A luta da população trans no Brasil é antiga, mas foi entre o período da ditadura militar e da epidemia de AIDs, nas décadas de 70 e 90, que os grupos se articularam pressionados pela situação de violência e preconceito, lançando luz sobre questões fundamentais e abrindo os primeiros debates acerca da condição social dessa comunidade.

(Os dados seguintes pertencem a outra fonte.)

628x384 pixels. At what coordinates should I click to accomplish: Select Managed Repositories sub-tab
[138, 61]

Foi nessa época que surgiu a primeira iniciativa de política pública para pessoas trans que se tem notícia no Brasil; uma casa de acolhimento que recebia trans e travestis marginalizadas por serem portadoras de HIV. A casa, localizada no Bexiga, em São Paulo, foi batizada de “Palácio das Princesas” e era comandada por Brenda Lee, mulher trans que, visando atender uma necessidade urgente, mudou a história de muitas outras mulheres que passaram pelo seu lar.

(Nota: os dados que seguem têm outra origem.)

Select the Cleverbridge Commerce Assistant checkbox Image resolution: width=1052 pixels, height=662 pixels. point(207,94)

Por meio de uma parceria com a Secretaria da Saúde do Estado de S.Paulo, Brenda Lee, aos poucos, transformou o terreno numa extensão do Hospital Emílio Ribas, que passou a tratar das pacientes soropositivo naquele espaço. Mais tarde, o local se transformou numa ONG e foi rebatizado para Casa de apoio Brenda Lee, após esta ser brutalmente assassinada.

 

 

 

 

 

 

 

 

 

 

 

 

A artista plástica, pesquisadora e ativista política Neon Cunha, primeira mulher trans a pedir morte assistida para garantir o direito de usar a constituição em seu processo de retificação de documentos, conta sua trajetória desde a infância até o momento em que decide “existir”. Em suas próprias palavras, veja um retrato da história de luta, ativismo, engajamento social, estudo e ressignificação pessoal:

 

 

 

 

 

 

 

De acordo com a ANTRA, as eleições de 2020 registrou cerca de 294 candidaturas de pessoas trans em todo o Brasil, um número recorde que vem aumentando com o passar dos anos. Desse total, 263 eram travestis e mulheres trans vinculadas a partidos de esquerda e de direita. Ainda que não seja possível mensurar a agenda partidária de cada uma delas, sua presença deve ser notada. Como já dizia um velho ditado brasileiro: “quem não é visto, não é lembrado”.

O esforço conjunto feito, em grande parte, por mulheres trans ao longo das décadas, culminou no desenvolvimento de ações pontuais de assistência, acolhimento, inclusão e políticas públicas. Hoje, alguns Estados no Brasil contam com programas que, apesar da pouca abrangência, funcionam e oferecem mais possibilidades para as vítimas desse apartheid social.